Member of the National Assembly of Pakistan
- In office 2008 – 31 May 2018
- Constituency: NA-131 (Sheikhupura-I)

Member of the Provincial Assembly of the Punjab
- In office 29 April 2024 – 26 August 2024
- Constituency: PP-139 Sheikhupura-IV

Personal details
- Born: 2 July 1947 Sheikupura, Punjab, Pakistan
- Died: 26 August 2024 (aged 77) Sheikhupura, Punjab, Pakistan
- Party: PMLN (2008-2024)
- Children: Rana Ahmed Ateeq Anwar (son)
- Relatives: Rana Tanveer Hussain (brother)

= Rana Afzaal Hussain =

Pakistani politician (1947–2024)

Rana Afzaal Hussain (2 July 1947 – 26 August 2024) was a Pakistani politician who was a member of the National Assembly of Pakistan from 2008 to May 2018, and a member of the Provincial Assembly of the Punjab from April 2024 till his death.

==Life and career==
Hussain was born on 2 July 1947.

He ran for the seat of the National Assembly of Pakistan as an independent candidate from NA-131 (Sheikhupura-I) in the 2002 Pakistani general election but was unsuccessful. He received 3,075 votes and lost the seat to Zulfiqar Ahmad Dhillon, a candidate of Pakistan Muslim League (Q) (PML-Q).

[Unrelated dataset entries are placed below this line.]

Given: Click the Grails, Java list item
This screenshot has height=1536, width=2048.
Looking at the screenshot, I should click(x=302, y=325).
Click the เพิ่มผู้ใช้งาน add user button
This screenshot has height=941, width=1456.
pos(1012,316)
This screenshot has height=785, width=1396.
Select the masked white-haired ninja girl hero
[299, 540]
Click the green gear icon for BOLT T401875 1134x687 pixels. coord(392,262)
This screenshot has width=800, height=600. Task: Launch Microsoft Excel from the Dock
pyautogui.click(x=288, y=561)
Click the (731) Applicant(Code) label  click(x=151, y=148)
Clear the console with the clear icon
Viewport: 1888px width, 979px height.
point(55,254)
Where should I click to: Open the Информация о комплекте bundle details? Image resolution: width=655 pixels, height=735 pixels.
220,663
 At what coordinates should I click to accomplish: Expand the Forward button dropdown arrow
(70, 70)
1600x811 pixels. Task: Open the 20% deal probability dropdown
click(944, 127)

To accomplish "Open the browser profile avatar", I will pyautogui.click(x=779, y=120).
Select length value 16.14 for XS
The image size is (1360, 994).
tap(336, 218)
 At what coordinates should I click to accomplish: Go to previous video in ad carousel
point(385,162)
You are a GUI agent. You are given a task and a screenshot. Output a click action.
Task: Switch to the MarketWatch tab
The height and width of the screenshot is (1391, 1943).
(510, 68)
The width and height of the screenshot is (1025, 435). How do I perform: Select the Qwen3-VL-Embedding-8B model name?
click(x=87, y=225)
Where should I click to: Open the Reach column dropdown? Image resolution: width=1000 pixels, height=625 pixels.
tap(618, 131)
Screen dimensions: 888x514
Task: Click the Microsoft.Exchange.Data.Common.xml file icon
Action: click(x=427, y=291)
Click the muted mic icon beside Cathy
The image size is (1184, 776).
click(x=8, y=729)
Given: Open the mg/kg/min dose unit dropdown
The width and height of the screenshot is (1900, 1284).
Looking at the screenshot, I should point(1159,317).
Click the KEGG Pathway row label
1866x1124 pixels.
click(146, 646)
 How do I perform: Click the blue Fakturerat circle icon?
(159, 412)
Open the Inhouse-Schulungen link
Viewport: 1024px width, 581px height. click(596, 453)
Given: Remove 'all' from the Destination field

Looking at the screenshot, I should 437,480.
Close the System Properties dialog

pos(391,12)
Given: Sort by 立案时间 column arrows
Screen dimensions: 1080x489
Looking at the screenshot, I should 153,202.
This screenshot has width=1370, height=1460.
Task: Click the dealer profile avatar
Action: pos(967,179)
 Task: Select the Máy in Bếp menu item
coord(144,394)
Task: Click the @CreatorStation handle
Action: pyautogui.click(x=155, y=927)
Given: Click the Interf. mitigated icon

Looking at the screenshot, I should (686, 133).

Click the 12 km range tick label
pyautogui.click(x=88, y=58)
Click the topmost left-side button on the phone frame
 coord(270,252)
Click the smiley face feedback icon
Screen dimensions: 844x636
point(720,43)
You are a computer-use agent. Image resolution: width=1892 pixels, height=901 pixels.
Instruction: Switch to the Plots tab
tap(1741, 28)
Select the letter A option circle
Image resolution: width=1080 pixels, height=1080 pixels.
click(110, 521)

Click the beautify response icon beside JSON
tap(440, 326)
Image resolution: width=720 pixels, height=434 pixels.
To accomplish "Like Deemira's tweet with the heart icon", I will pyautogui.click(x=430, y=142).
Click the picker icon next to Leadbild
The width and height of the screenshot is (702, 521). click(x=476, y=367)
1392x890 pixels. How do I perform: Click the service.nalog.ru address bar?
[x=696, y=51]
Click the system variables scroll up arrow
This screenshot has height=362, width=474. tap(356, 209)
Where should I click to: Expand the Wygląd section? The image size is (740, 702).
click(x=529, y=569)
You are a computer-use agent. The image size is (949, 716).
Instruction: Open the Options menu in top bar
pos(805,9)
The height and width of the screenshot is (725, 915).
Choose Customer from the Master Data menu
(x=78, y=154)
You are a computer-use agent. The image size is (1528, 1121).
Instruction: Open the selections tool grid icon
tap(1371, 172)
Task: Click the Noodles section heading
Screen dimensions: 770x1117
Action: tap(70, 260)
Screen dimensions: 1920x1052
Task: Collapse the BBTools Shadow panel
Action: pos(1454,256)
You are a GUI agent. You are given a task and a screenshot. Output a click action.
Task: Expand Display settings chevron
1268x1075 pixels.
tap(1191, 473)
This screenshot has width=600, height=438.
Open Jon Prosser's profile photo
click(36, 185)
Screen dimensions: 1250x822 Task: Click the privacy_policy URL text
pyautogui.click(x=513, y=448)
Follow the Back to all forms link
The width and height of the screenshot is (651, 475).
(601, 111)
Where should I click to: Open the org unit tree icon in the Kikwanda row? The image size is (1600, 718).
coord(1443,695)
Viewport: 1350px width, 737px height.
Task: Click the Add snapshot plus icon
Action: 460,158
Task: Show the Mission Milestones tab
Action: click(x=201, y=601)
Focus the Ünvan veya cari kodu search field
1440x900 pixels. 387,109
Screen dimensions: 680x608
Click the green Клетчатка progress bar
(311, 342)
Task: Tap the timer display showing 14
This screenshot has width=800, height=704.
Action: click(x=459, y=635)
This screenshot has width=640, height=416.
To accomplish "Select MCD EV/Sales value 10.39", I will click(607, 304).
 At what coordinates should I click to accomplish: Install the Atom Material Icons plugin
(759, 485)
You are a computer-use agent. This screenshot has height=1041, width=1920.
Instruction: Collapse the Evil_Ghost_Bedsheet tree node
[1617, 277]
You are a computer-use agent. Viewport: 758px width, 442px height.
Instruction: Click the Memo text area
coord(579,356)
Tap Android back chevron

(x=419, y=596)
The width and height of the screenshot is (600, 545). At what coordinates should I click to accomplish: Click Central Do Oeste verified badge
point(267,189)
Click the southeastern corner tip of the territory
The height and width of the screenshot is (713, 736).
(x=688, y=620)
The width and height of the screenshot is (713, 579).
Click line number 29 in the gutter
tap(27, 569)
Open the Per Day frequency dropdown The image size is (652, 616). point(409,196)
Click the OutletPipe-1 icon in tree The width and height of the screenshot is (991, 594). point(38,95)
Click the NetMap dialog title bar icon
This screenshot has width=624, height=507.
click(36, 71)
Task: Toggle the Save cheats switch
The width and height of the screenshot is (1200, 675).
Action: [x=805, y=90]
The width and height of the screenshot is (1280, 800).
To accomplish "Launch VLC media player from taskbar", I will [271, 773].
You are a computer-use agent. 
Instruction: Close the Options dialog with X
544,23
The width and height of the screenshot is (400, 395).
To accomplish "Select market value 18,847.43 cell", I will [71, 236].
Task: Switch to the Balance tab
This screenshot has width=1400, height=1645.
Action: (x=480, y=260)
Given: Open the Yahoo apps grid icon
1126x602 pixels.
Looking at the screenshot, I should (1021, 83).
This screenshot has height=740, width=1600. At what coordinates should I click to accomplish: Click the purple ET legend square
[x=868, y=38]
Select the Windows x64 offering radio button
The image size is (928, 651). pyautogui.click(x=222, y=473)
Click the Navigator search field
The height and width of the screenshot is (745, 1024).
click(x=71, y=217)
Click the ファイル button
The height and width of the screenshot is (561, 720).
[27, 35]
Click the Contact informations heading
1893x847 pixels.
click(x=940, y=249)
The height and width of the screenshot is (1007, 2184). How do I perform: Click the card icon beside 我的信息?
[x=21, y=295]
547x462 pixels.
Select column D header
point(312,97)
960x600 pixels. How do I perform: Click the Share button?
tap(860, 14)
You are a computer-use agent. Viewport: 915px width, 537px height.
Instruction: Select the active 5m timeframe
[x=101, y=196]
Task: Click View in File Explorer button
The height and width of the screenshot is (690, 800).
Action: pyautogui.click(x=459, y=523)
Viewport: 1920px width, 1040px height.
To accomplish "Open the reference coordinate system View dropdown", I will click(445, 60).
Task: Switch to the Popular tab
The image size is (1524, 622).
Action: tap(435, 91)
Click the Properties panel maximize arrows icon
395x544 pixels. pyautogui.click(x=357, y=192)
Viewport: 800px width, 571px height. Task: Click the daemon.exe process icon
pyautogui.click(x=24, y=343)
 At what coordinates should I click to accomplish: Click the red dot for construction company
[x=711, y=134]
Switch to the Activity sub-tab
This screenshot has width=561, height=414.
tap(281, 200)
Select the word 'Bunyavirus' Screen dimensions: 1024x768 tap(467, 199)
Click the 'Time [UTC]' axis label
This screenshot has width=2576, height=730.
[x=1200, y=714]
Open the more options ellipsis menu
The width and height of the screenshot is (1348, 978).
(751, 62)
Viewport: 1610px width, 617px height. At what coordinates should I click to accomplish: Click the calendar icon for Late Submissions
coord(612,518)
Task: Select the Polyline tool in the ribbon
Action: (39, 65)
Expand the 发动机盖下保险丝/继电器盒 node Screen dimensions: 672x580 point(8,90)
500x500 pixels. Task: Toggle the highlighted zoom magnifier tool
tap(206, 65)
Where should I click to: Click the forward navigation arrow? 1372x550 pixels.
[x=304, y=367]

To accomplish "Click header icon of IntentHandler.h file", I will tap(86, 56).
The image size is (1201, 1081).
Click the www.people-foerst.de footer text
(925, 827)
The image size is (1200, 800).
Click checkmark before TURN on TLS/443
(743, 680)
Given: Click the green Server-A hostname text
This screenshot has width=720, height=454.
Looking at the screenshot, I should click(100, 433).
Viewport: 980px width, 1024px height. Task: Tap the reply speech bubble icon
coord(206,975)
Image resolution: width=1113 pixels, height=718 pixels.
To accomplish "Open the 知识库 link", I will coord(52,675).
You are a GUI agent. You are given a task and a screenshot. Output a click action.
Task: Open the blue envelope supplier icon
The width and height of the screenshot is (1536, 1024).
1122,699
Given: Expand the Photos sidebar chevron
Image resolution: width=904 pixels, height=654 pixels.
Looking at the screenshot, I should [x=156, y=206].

Hussain was elected to the National Assembly as a candidate of Pakistan Muslim League (N) (PML-N) from NA-131 (Sheikhupura-I) in by-election held in June 2008. He received 119,180 votes and defeated Zulfiqar Ahmed Dhillon, a candidate of PML-Q. The seat became vacant after Rana Tanveer Hussain who won the 2008 election, vacated it to retain the seat in NA-132.

He was re-elected to the National Assembly as a candidate of PML-N from Constituency NA-131 (Sheikhupura-I) in the 2013 Pakistani general election. He received 73,742 votes and defeated an independent candidate, Umar Aftab Dhillon. In the same election, he also ran for the seat of the National Assembly as an independent candidate from Constituency NA-132 (Sheikhupura-II) but was unsuccessful. He received 1,231 votes and lost the seat to Rana Tanveer Hussain.

He contested the 2018 Pakistani general election as a candidate of PML-N from NA-119 (Sheikhupura-I), but was unsuccessful. He received 94,122 votes and was defeated by Rahat Amanullah, a candidate of Pakistan Tehreek-e-Insaf (PTI).

He was elected to the Provincial Assembly of the Punjab as a candidate of PML-N from PP-139 Sheikhupura-IV in an April 2024 by-election. He received 45,679 votes and defeated Ijaz Hussain, a PTI-supported candidate of Sunni Ittehad Council (SIC).

== Death ==
Hussain died from a heart attack on 26 August 2024, at the age of 77. His funeral was held in Muridke and he was buried in Nangal Kaswala, his native village.